> [The task]:
Find how many lines of the records below contain the word "marker" and write that number by itself.

───── Exercise materials

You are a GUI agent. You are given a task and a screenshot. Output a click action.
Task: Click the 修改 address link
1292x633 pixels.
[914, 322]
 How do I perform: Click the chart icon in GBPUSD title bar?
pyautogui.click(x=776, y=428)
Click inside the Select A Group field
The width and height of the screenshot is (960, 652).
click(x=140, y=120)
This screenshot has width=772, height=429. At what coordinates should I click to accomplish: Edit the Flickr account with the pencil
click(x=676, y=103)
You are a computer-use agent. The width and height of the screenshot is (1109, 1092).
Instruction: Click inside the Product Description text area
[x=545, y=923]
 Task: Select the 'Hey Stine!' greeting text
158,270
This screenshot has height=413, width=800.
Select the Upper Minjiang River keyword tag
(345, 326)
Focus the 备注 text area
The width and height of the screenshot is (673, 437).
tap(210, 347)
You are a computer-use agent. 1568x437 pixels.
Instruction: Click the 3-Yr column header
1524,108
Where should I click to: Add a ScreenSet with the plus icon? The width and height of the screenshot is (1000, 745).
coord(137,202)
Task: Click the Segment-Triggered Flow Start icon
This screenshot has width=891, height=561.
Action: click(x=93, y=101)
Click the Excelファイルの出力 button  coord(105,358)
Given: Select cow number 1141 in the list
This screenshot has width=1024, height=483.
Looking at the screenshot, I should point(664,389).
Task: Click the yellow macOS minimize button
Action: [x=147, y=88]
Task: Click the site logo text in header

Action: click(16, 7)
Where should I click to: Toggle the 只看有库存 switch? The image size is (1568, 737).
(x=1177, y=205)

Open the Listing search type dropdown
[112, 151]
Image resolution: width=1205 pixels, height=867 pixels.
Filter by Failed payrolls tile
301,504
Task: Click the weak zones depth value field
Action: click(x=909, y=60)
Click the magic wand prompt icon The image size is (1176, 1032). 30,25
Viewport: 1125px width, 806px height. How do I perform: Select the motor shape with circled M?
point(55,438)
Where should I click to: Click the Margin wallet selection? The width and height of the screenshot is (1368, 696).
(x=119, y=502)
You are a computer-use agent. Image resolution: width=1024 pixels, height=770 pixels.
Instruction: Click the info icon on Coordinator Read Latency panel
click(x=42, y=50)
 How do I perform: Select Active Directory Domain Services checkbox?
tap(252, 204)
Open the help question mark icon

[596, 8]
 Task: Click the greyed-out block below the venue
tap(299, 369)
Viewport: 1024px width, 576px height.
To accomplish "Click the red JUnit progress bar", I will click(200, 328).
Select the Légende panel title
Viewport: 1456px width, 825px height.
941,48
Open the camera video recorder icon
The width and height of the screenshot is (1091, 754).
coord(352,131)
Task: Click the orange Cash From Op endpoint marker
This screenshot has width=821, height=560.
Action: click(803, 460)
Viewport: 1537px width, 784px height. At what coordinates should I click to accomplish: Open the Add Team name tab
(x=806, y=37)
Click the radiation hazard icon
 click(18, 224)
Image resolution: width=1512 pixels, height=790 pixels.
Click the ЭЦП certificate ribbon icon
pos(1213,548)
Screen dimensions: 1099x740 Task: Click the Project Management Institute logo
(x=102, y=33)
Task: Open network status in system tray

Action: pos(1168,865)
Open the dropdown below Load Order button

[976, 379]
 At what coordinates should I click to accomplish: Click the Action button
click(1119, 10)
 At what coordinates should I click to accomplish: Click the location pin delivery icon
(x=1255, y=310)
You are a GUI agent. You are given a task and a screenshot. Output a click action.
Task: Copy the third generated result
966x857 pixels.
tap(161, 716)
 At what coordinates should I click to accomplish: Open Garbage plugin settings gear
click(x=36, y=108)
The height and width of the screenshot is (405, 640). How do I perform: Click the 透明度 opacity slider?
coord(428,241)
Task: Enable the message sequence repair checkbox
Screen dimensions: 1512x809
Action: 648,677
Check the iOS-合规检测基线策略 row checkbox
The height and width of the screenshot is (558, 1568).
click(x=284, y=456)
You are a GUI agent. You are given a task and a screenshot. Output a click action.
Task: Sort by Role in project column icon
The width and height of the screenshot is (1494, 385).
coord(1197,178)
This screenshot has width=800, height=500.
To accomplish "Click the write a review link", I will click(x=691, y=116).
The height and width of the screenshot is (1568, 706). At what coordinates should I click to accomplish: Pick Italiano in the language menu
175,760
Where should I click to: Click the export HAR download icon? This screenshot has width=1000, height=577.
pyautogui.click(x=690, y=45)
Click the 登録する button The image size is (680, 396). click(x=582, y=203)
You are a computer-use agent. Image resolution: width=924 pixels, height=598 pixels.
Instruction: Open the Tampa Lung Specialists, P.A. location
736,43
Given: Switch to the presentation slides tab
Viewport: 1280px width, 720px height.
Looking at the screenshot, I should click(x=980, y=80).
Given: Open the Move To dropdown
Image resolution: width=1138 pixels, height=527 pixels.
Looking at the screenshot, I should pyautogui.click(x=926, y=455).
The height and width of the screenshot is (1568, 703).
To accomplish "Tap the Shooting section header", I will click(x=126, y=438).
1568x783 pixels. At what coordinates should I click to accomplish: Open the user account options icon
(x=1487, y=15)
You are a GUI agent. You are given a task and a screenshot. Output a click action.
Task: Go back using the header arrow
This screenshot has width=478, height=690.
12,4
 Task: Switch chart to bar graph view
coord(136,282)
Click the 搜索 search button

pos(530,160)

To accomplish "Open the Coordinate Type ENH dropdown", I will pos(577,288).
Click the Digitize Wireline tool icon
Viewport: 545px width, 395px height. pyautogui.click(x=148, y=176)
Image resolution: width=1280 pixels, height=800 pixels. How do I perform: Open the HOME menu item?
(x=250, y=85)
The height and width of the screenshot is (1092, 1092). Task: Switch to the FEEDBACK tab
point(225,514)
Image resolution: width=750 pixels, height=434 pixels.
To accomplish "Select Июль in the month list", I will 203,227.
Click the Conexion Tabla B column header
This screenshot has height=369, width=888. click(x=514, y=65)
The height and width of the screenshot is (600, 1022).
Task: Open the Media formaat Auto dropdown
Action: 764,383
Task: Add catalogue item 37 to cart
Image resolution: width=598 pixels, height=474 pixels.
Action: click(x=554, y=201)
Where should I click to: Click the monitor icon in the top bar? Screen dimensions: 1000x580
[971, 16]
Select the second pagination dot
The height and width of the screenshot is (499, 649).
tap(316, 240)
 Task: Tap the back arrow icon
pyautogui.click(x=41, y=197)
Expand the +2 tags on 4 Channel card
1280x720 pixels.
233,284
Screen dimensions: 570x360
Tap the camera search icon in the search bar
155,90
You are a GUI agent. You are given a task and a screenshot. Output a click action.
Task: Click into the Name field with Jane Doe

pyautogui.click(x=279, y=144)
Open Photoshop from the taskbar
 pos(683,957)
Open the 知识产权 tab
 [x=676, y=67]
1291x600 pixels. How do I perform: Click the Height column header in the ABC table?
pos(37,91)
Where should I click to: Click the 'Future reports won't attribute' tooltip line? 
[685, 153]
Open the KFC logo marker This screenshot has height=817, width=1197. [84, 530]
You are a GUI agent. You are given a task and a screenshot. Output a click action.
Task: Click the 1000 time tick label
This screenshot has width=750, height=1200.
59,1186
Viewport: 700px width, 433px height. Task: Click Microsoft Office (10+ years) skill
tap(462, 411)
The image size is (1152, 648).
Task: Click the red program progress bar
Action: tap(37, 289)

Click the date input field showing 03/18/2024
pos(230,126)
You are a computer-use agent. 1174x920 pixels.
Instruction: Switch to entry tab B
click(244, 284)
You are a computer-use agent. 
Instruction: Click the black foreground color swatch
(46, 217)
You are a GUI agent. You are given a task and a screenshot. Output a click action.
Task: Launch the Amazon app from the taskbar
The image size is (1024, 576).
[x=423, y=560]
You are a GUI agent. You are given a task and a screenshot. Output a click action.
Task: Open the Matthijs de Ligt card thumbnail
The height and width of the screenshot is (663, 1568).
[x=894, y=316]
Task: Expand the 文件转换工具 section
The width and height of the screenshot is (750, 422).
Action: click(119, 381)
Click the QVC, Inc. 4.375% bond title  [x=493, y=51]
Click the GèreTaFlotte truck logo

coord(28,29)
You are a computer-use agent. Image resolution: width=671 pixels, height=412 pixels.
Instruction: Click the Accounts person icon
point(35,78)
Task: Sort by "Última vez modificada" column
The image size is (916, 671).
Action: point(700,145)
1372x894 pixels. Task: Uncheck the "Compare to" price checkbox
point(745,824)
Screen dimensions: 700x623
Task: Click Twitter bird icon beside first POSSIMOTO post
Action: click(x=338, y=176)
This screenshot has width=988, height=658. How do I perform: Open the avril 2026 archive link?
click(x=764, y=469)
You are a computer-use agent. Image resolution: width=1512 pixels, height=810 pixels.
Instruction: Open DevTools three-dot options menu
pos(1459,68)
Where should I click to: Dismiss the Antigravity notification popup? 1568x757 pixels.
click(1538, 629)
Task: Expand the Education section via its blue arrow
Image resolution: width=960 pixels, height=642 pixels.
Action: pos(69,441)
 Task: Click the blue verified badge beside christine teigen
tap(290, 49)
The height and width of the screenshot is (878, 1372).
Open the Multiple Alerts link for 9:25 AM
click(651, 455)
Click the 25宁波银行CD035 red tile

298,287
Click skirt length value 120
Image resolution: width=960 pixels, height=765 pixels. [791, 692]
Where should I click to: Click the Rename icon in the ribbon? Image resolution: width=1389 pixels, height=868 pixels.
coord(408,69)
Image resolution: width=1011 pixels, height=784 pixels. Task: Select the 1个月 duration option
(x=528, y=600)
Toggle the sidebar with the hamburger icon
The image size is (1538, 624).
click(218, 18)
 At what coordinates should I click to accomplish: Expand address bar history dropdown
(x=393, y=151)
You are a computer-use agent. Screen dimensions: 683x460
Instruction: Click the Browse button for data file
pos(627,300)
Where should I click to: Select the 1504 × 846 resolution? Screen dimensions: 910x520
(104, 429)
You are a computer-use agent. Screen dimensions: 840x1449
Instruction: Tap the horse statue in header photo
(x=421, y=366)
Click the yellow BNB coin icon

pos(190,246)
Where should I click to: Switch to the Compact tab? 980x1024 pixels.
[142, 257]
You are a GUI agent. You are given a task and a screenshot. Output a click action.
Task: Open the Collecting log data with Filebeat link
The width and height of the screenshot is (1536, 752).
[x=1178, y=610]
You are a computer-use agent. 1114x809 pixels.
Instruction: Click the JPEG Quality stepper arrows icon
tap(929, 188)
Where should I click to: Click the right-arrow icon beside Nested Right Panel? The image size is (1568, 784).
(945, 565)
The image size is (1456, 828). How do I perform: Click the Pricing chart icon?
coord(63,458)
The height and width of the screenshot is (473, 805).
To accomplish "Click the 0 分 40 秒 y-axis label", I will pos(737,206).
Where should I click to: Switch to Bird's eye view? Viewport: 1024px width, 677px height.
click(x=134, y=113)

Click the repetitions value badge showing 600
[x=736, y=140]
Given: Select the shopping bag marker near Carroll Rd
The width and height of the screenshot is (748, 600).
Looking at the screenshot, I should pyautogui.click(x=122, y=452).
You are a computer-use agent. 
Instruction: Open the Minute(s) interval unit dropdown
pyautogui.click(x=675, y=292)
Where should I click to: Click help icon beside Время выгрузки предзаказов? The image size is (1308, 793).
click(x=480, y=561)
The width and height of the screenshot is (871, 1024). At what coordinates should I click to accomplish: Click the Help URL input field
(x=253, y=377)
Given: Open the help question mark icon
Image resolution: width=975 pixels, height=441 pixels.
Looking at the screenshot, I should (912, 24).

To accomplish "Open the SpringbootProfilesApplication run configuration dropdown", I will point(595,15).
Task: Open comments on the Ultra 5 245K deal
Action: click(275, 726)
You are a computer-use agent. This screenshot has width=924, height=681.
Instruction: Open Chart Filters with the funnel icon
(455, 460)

──────────

> [Answer to the problem]:
3